Del resto con quell’oro ad Aarhus riuscì a portare il PalAlgeco a Brescia: che effetto le fa sapere che ora arriverà un palazzetto vero?

«Mi fa piacere che con tutti i risultati, anche quelli arrivati dalle altre ragazze, ci sarà un centro dedicato alla ginnastica a Brescia. Spiace non poterne approfittare, ma spero di farlo in un altro modo».

Quanto è cambiata la gestione psicologica delle ginnaste?

«Non ho avuto una figura così da piccola e non ne ho usufruito molto negli ultimi anni, solo quando ne sentivo il bisogno. Nelle situazioni ci deve essere un equilibrio, non vanno forzate».

Questo può cambiare la vita delle atlete?

«Penso di sì. È importante dire prima cosa ci si sente di fare. Ed è importante che lo capisca chi hai di fronte: se una persona ti obbliga, a prescindere la cosa non verrà mai bene».

C’è qualcosa che avrebbe fatto diversamente?

«Con più prevenzione fisica avrei vinto di certo più medaglie. Ma all’epoca non potevo fare nulla, ero poco più di una bambina quando vinsi il Mondiale».

L'esibizione con cui Vanessa Ferrari ha vinto l'argento a Tokyo - Foto Ansa © www.giornaledibrescia.it
L'esibizione con cui Vanessa Ferrari ha vinto l'argento a Tokyo - Foto Ansa © www.giornaledibrescia.it

Quale è la rinuncia che le è pesata maggiormente?

«Avrei potuto fare un percorso scolastico migliore. L’unica recriminazione è sugli infortuni, il dovermi allenare sempre con il dolore, nemmeno le rinunce con l’alimentazione pesavano così tanto. Poi io sono fatta così: anche in vacanza non ho mai staccato, per 27 anni la testa era sempre alla ginnastica. Alla lunga è stata dura: un altro quadriennio potevo farlo, ma è giusto fermarsi ora».

Qual è stata la figura più determinante nella sua carriera?

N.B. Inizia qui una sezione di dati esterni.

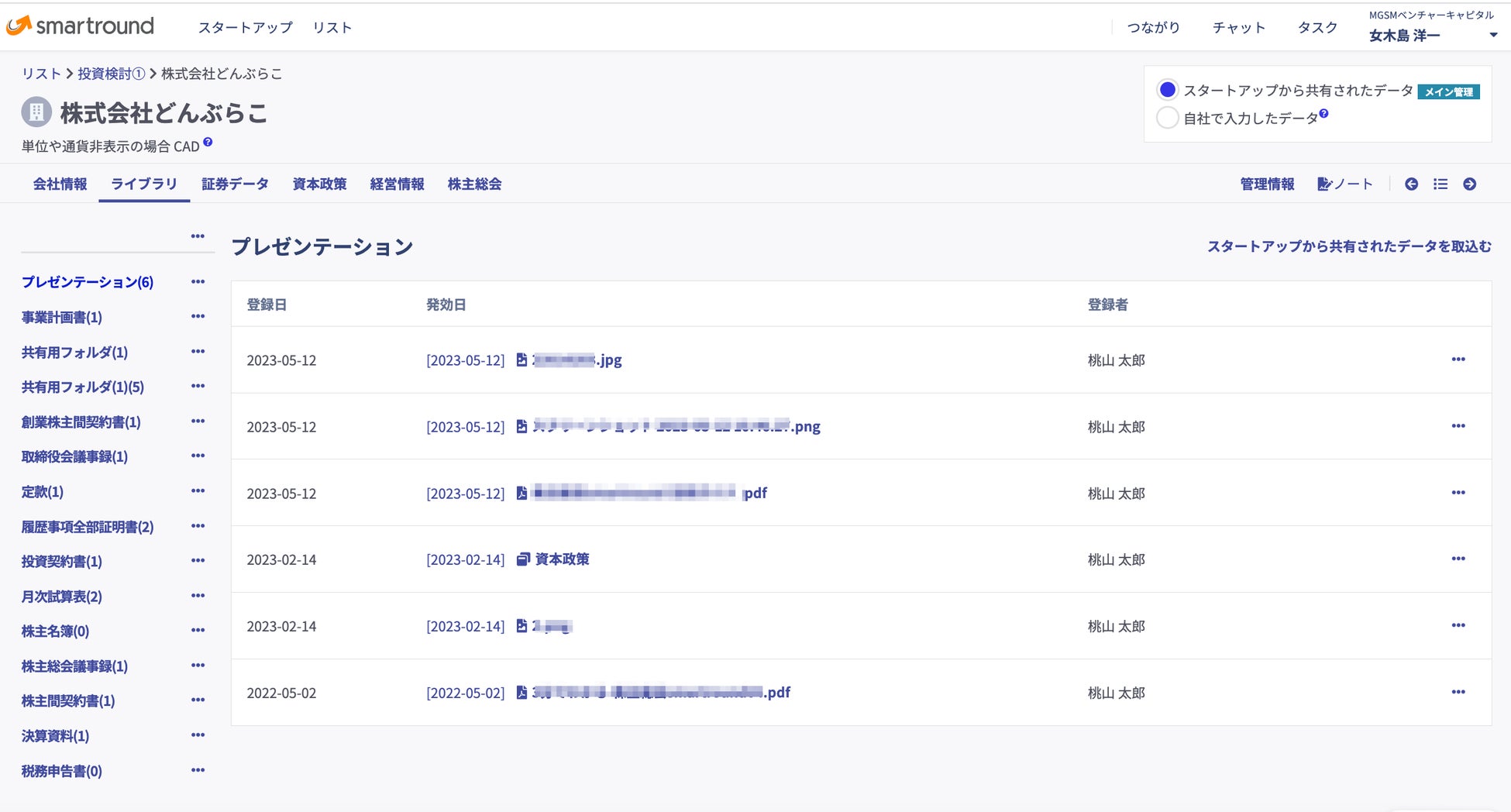Viewport: 1511px width, 812px height.
Task: Click the next arrow icon near ノート
Action: [1469, 184]
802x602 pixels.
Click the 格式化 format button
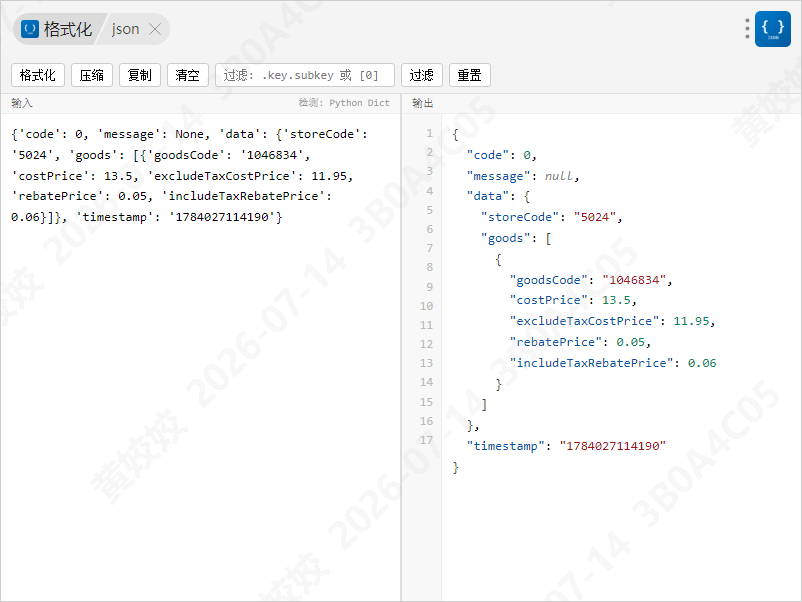[x=38, y=75]
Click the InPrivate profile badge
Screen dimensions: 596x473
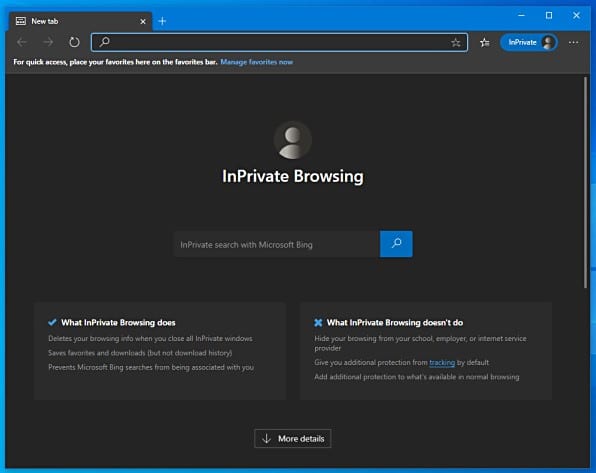pyautogui.click(x=529, y=42)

«Sicuramente Enrico Casella. Mi ha preso alla Brixia a 8 anni e mi ha portato a vincere il Mondiale 8 anni dopo, non è una cosa consueta. E mi ha portato a tutti i successi e a quattro Olimpiadi. È stato il mio riferimento, anche se è stato difficile passare tutti i giorni insieme, abbiamo caratteri forti. Ci sono stati anche scontri, ma la cosa bella del nostro rapporto è che entrambi viaggiavamo sempre nella stessa direzione. Abbiamo raggiunto entrambi gli obiettivi, perché anche io sono stata la sua prima volta in tanti successi».

E ora avrete altri obiettivi comuni da perseguire?

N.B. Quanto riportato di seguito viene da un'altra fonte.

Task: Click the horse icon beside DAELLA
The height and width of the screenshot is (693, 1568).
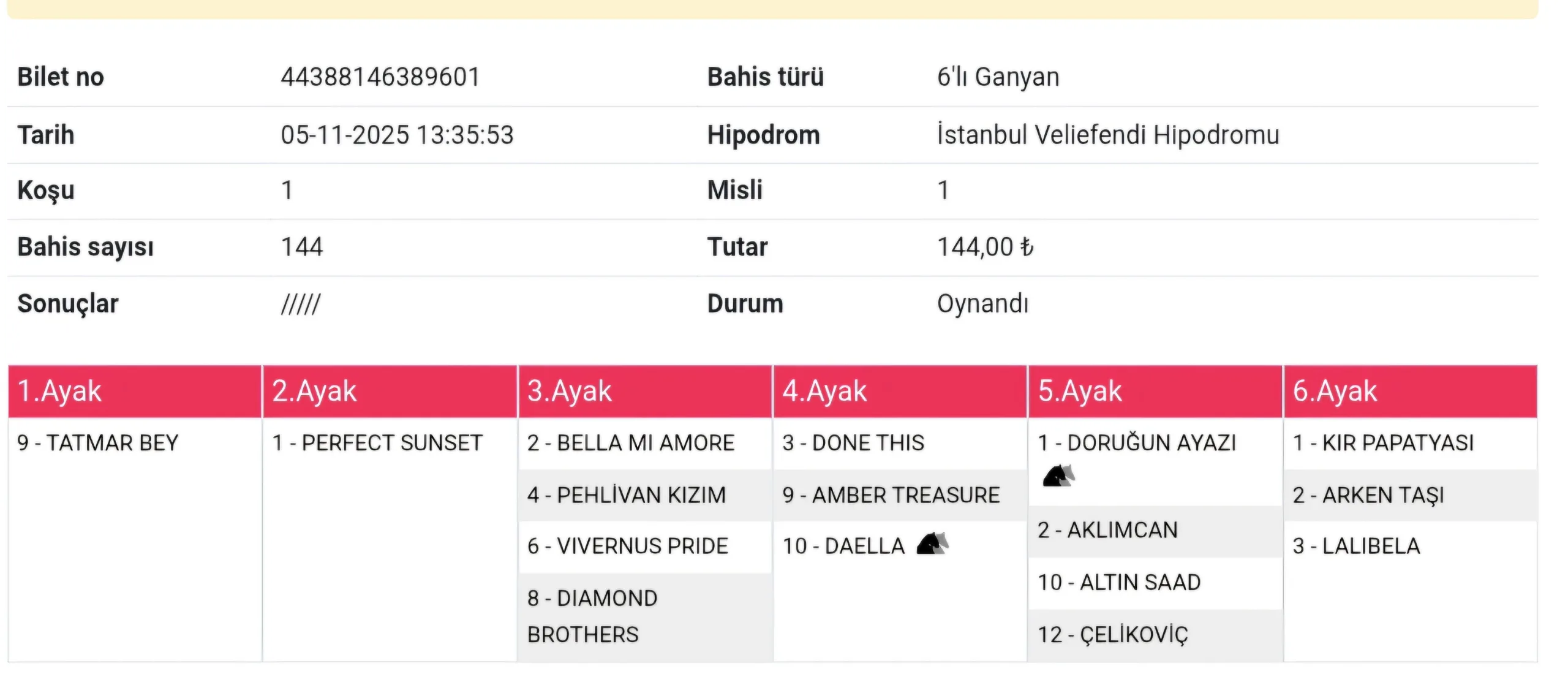Action: (x=932, y=543)
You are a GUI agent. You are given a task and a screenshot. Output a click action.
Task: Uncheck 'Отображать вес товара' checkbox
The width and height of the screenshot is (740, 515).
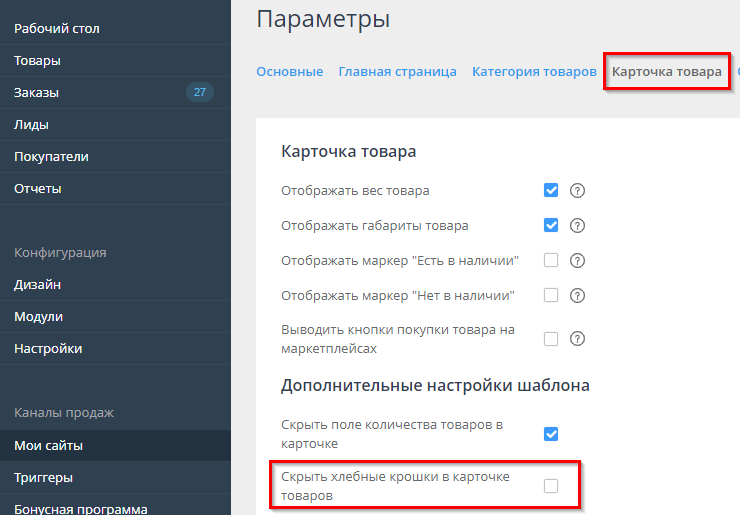[551, 191]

«Sarebbe bello: farebbe bene a me, a lui, ma anche alla ginnastica in generale. Tutto quello che faccio gira intorno alla ginnastica».

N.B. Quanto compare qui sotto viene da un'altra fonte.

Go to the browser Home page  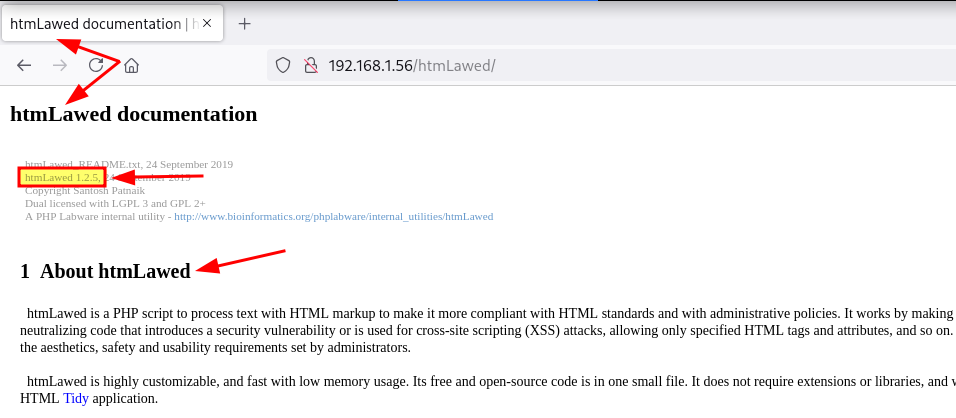point(131,66)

Intanto però rispetto ad altri atleti si è già creata un percorso extra: una linea d’abbigliamento ed i camp per bambini che funzionano. Proseguiranno?

«Mi piace sviluppare il brand, anche perché essendo stata atleta, so anche cosa serve alle ginnaste. I camp sono faticosi, ma mi lasciano moltissimo: in quella settimana voglio trasmettere loro l’entusiasmo e la passione per fare il massimo a qualsiasi livello».

Da Tokyo in poi è stata definita una leggenda, che effetto fa?

«Faccio fatica a dirlo, ma sentirmelo dire fa piacere».

Come definisce la sua carriera?

«Un inseguirsi di alti e bassi, dati da infortuni, delusioni, ripartenze da zero e ritorni più forti».

Cosa le mancherà maggiormente?

«Più che l’adrenalina, il fatto di andare in pedana e mostrare al mondo quello che so fare. Ora spero di trovare serenità ed equilibrio anche fuori».

E ora si godrà meglio i piccoli momenti?

«Sicuramente sì. Faccio le stesse cose, ma le sensazioni sono differenti. Sento di viverle più liberamente».

Si è fatta un regalo per l’addio?

«Una macchina? L’ho cambiata ma perché l’altra era rotta... In teoria a dicembre farò un viaggio col mio fidanzato Simone, mia mamma e uno dei miei fratelli in Thailandia. Se mio fratello si sbriga col passaporto...».

Ultima cosa: lasciare le competizioni cambierà anche la vita personale?

«Per qualcuno sì, in questo momento per me no. Non ho mai voluto avere figli. Non so in futuro cosa vorrò. Di sicuro voglio prendermi del tempo per me. Trovare stabilità e la mia strada oltre la pedana».